1Unité de recherche en santé publique, Centre hospitalier universitaire de Québec, Canada
2Direction de santé publique de Québec, Canada
3Institut de santé publique du Québec, Canada
4Institut de cardiologie et de pneumologie de l’Université Laval, Hôpital Laval, Canada
5Ministère de la santé et des services sociaux du Québec, Quebec City, Quebec, Canada

Copyright © 2004 Hindawi Publishing Corporation. This is an open access article distributed under the Creative Commons Attribution License, which permits unrestricted use, distribution, and reproduction in any medium, provided the original work is properly cited.


BACKGROUND: Asthma education should be offered with priority to populations with the highest asthma-related morbidity. In the present study, the aim was to identify populations with high-morbidity for asthma from the Quebec Health Insurance Board Registry, a large administrative database, to help the Quebec Asthma and Chronic Obstructive Pulmonary Disease Network target its interventions.

METHODS: All emergency department (ED) visits for asthma were analyzed over a one-year period, considering individual and medical variables. Age- and sex-adjusted rates, as well as standardized rate ratios related to the overall Quebec rate, among persons zero to four years of age and five to 44 years of age were determined for 15 regions and 163 areas served by Centres Locaux de Services Communautaires (CLSC).

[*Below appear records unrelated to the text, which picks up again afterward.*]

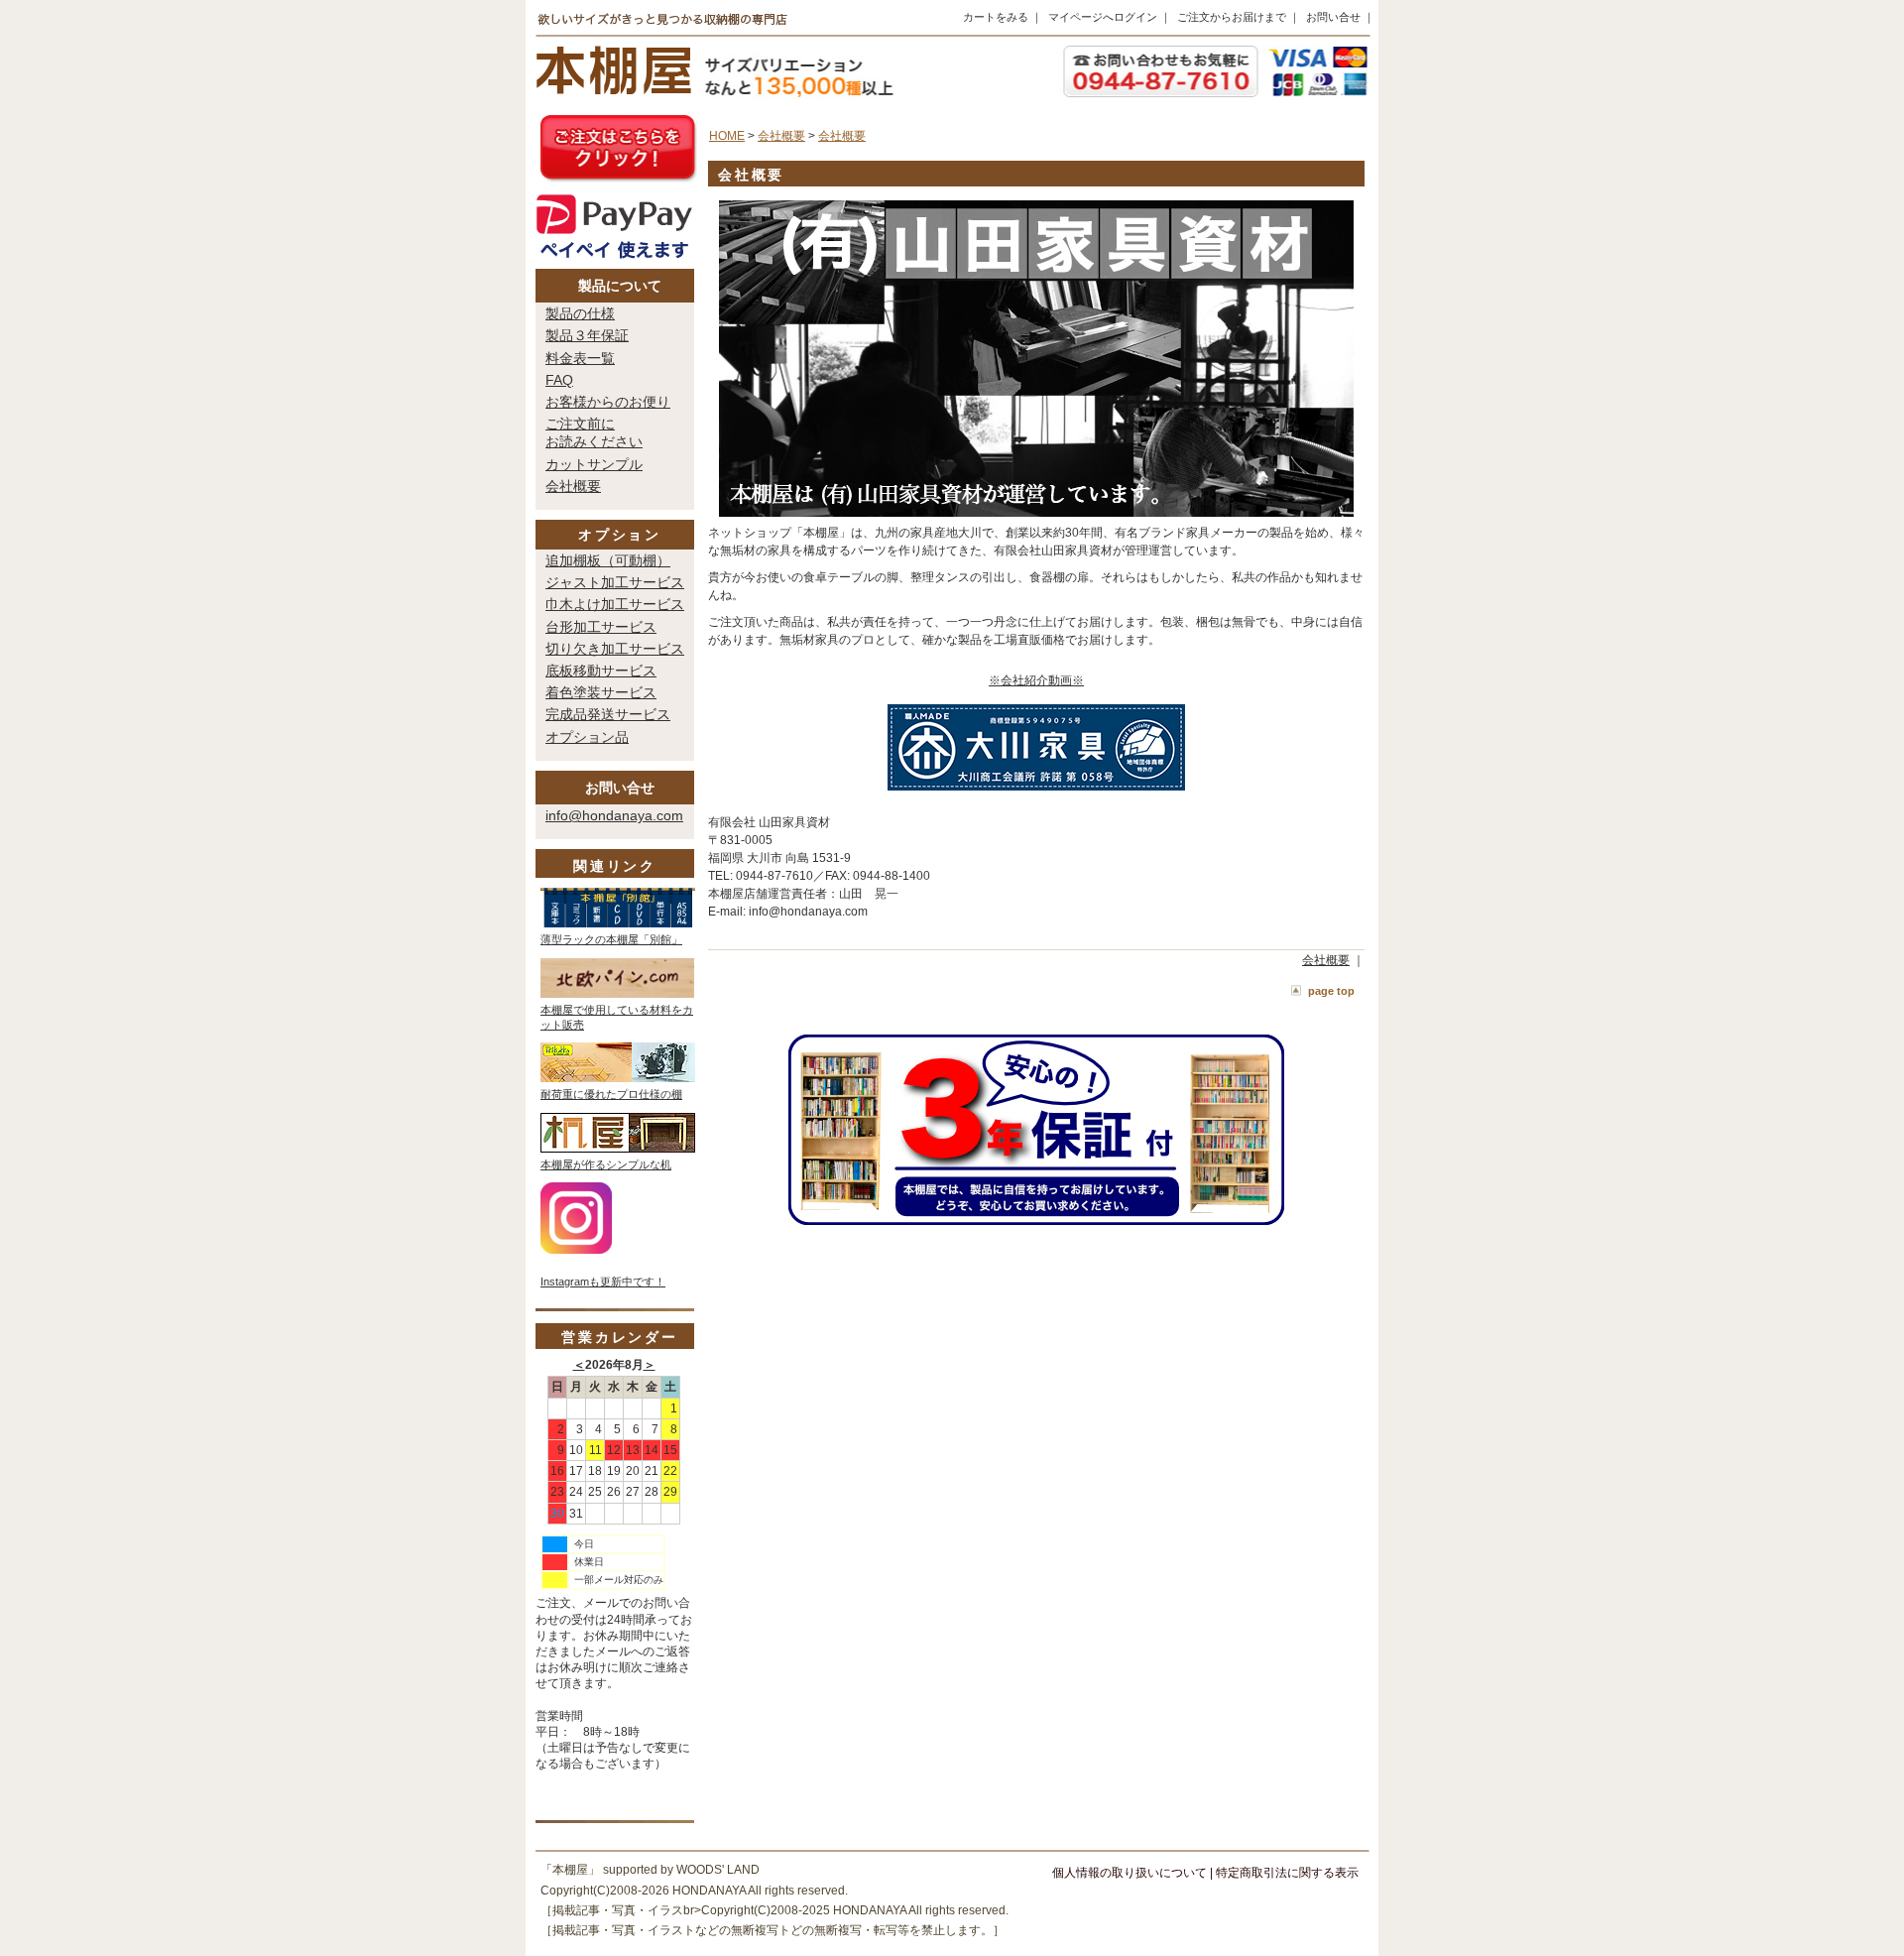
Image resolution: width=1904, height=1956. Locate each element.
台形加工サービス (600, 627)
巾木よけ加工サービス (614, 604)
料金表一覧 (580, 358)
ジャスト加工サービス (614, 582)
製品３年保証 (587, 335)
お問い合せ (1333, 17)
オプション (619, 535)
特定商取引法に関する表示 (1287, 1873)
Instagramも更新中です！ (602, 1281)
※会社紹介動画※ (1036, 680)
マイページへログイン (1102, 17)
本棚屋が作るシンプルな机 (605, 1164)
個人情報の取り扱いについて (1129, 1873)
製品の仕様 (580, 313)
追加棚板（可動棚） (607, 560)
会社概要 (573, 486)
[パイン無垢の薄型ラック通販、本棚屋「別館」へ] (617, 923)
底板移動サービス (600, 670)
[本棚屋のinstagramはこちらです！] (576, 1250)
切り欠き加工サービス (614, 649)
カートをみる (995, 17)
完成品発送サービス (607, 714)
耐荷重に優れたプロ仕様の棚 (611, 1094)
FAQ (559, 380)
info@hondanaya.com (614, 815)
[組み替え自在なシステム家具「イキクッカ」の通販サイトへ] (617, 1078)
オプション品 (587, 737)
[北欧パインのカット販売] (617, 994)
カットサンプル (594, 464)
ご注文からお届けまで (1231, 17)
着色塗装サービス (600, 692)
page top (1331, 991)
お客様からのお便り (607, 402)
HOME (727, 136)
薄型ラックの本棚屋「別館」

The areas with rates 50% to 300% higher (P<0.01) than the provincial rate were defined as high-morbidity areas. Maps of all CLSC areas were generated for the above parameters.

RESULTS: There were 102,551 ED visits recorded for asthma, of which more than 40% were revisits. Twenty-one CLSCs and 32 CLSCs were high-morbidity areas for the zero to four years age group and five to 44 years age group, respectively. For the most part, the high-morbidity areas were located in the south-central region of Quebec. Only 47% of asthmatic patients seen in ED had also seen a physician in ambulatory care.

CONCLUSION: The data suggest that a significant portion of the population seeking care at the ED is undiagnosed and undertreated. A map of high-morbidity areas that could help target interventions to improve asthma care and outcomes is proposed.